REQUIRED WORK
Write the continuation of the text below on the Minden lab explosion and the Tranquilandia raid, beginning right after its final sentence.

10 The realization that the drug traffickers,
wherever they came from, had transported cocaine paste to upstate
New York to manufacture cocaine was mind blowing. Don’t they have it
backwards? Should they not first make the cocaine in Colombia and
then ship the finished product to the U.S.?
That was the way it had been
traditionally done, but in 1984, as the investigation following the
Minden lab explosion revealed, the Colombian drug traffickers were
changing their strategy, the result of intense pressure from the
Colombian and U.S. governments. Rodrigo Lara Bonilla, the Colombian
justice minister, had authorized a spectacular raid on a major
cocaine processing plant known as Tranquilandia, located in
Colombia´s barren southeast Llanos area in the Amazon Region and run
by the powerful and violent Medellin Cartel. 11
The DEA had heard of a major shipment to Colombia of ether, a
solvent like acetone and one of the essential ingredients in cocaine
production. They secretly attached radio transmitters to two of the
drums in the shipment and followed the signal via satellite from
Chicago to Tranquilandia. The raid caught the traffickers by
surprise. Forty workers were arrested and 10,000 barrels of
chemicals and a billion dollars worth of cocaine confiscated. Soon
afterwards, the price of cocaine on the street shot up, a sweet
indication that the Tranquilandia operation had hurt the drug lords.

SUPPLIED DATA

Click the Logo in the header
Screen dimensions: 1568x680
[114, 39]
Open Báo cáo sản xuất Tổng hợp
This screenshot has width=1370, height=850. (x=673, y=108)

THE RESPONSE
12
The Medellin cartel leadership was
furious, and it ordered sicarios, hired Colombian contract killers,
to murder Lara Bonilla. Colombian President Belisario Betancourt
Cuertas declared a state of siege in Colombia and a "war without
quarter" on the criminals. The Medellin Cartel, with its swagger and
high profile, was the obvious target of Colombian government action,
but the Cali Cartel’s operations were disrupted as well. The leaders
of Colombia´s two biggest drug trafficking organizations went into
hiding and began moving their drug processing operations to
neighboring countries. The DEA received information that Jose
Santacruz Londono, one of the founding members of the Cali Cartel,
and, as the DEA had learned, a key figure in the cartel´s
distribution network, was in Mexico, where he was trying to
establish new cocaine processing laboratories. 13
The U.S. government attacked the
cocaine supply by placing restrictions on the number of chemicals
used in cocaine manufacturing process that could be exported outside
the U.S. The Colombian drug traffickers adapted when they realized
the chemicals were easier to get in the U.S. than to smuggle to
Colombia. In 1985, ether was selling for approximately $400 to $600
per 55-gallon drug in the U.S. In South America, the price was
somewhere between $1,000 and $2,000. The U.S., moreover, had no
reporting requirements for chemicals that were manufactured in the
U.S. and stayed there. U.S. businesses that made shipments to
foreign countries, on the other hand, had to report them.
14
In early June 1984, the Santacruz
Londono organization sent a team to the rural town of Gibsonville,
N.C., about 20 miles from Greensboro, to build a cocaine-processing
lab. A lab in the Eastern U.S. would work out nicely because the
biggest market for cocaine was in New York City and Santacruz and
his associates in Cali, Colombia, controlled the distribution in the
city. Like any good businessman, Santacruz treated the Gibsonville
lab project as experimental to see if it could work.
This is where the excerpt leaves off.